Convolutional Neural Networks on Randomized Data
Pith reviewed 2026-05-24 16:18 UTC · model grok-4.3
The pith
Randomizing image pixels destroys local hierarchies and leaves standard CNNs unable to capture the resulting long-range correlations.
A machine-rendered reading of the paper's core claim, the machinery that carries it, and where it could break.
Core claim
By randomizing image pixels the hierarchical structure of the data is destroyed and long range correlations are introduced which standard CNNs are not able to capture. Their classification accuracy is heavily dependent on the class similarities as well as the pixel randomization process. Dilated convolutions are able to recover some of the pixel correlations and improve the performance.
What carries the argument
The pixel randomization process, which removes local correlations while introducing long-range dependencies that fixed-size convolutional kernels cannot efficiently span.
If this is right
- Standard CNN accuracy falls on permuted images relative to the original data.

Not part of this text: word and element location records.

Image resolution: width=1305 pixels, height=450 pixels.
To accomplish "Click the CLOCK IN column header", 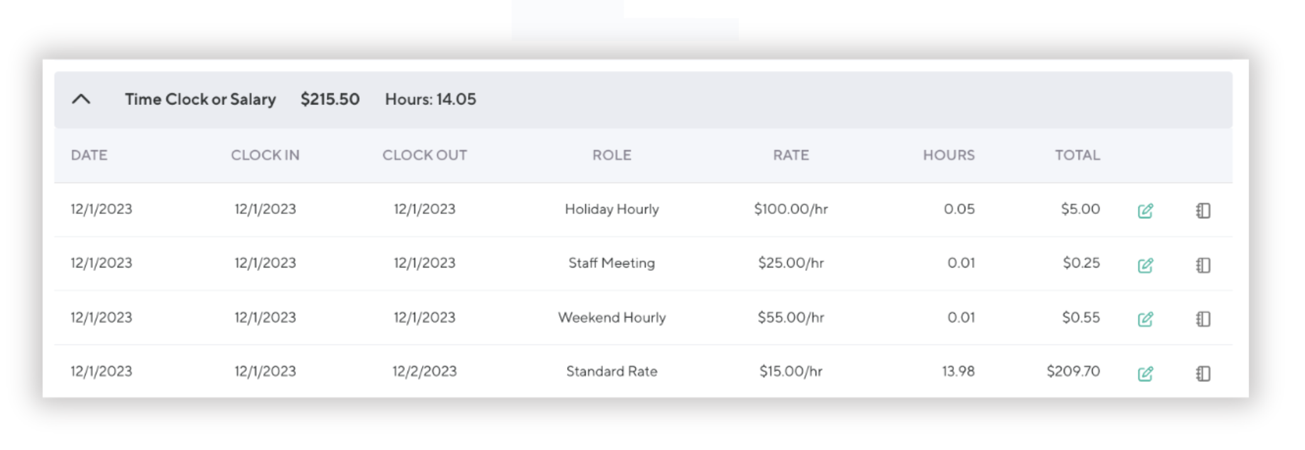I will pos(265,155).
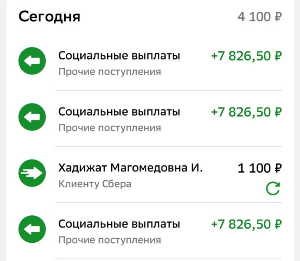Tap Прочие поступления under the last social payment

(x=110, y=240)
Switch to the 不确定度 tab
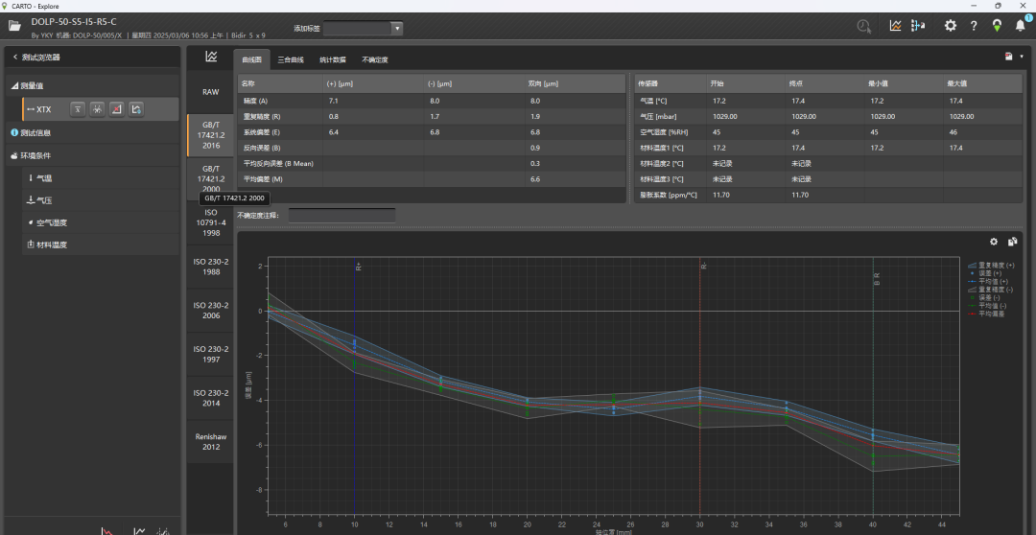The image size is (1036, 535). click(x=375, y=59)
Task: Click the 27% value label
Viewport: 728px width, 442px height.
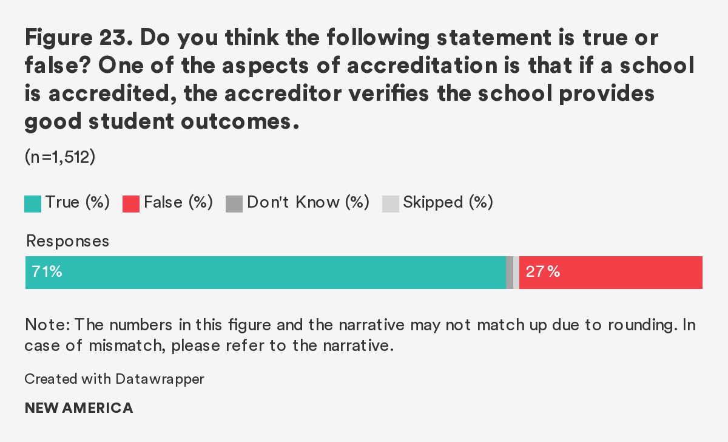Action: point(542,273)

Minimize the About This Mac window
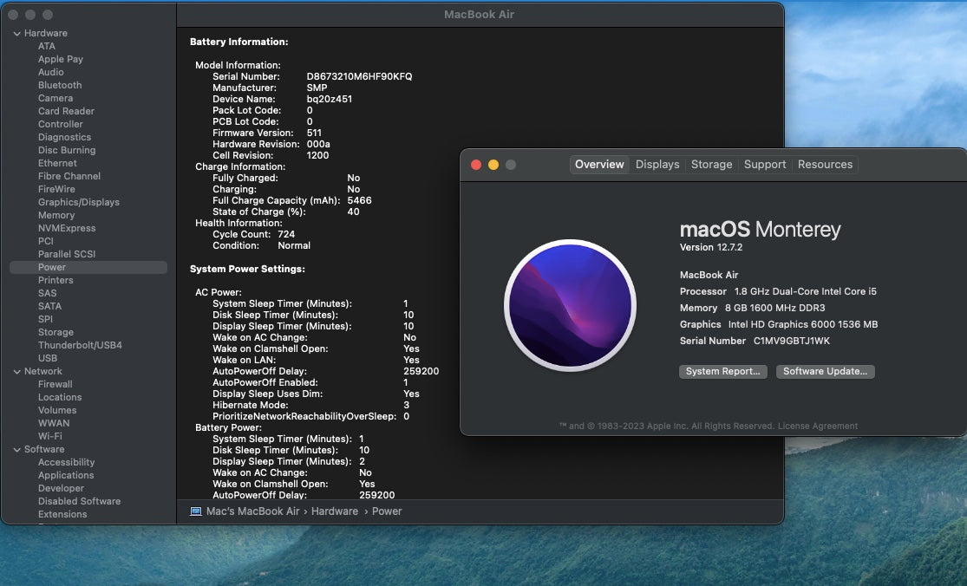(493, 165)
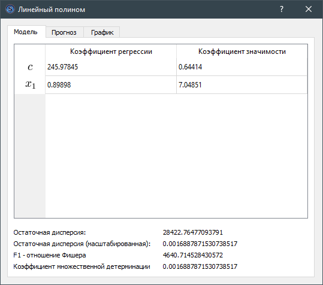Click the cell with value 0.89898
The image size is (323, 285).
pyautogui.click(x=111, y=85)
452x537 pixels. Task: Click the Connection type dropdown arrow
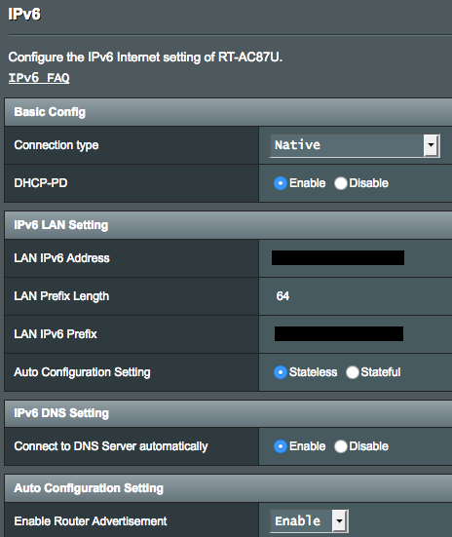[x=432, y=145]
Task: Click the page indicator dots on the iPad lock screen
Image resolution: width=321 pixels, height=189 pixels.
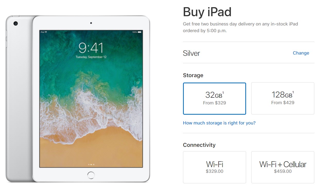Action: 91,164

- The size of the accuracy drop depends on the degree of similarity between classes.
- Different randomization procedures produce measurably different performance levels.
- Dilated convolutions raise accuracy by spanning some of the newly created long-range correlations.

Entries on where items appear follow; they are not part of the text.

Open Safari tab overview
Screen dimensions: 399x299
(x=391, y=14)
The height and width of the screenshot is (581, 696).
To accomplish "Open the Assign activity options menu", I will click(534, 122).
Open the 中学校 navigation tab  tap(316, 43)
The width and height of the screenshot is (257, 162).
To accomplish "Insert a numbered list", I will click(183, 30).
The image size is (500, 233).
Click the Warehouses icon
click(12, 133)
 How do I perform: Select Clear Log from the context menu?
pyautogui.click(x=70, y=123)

Where Pith is reading between the lines
- The result suggests CNNs' advantage on images stems from an inductive bias toward locality rather than from a general ability to discover any statistical pattern.
- Architectures lacking a strong locality bias may prove more suitable for tasks whose natural correlations are global rather than local.
- The same randomization test could be applied to non-image data reshaped into grids to check whether the effect is specific to visual hierarchies.
Load-bearing premise
The observed drops in CNN accuracy are caused specifically by the destruction of local hierarchical correlations rather than by other experimental factors such as training procedure or dataset choice.
What would settle it
A standard CNN achieving near-original accuracy on randomized-pixel images even when the classes have low visual similarity would falsify the claim.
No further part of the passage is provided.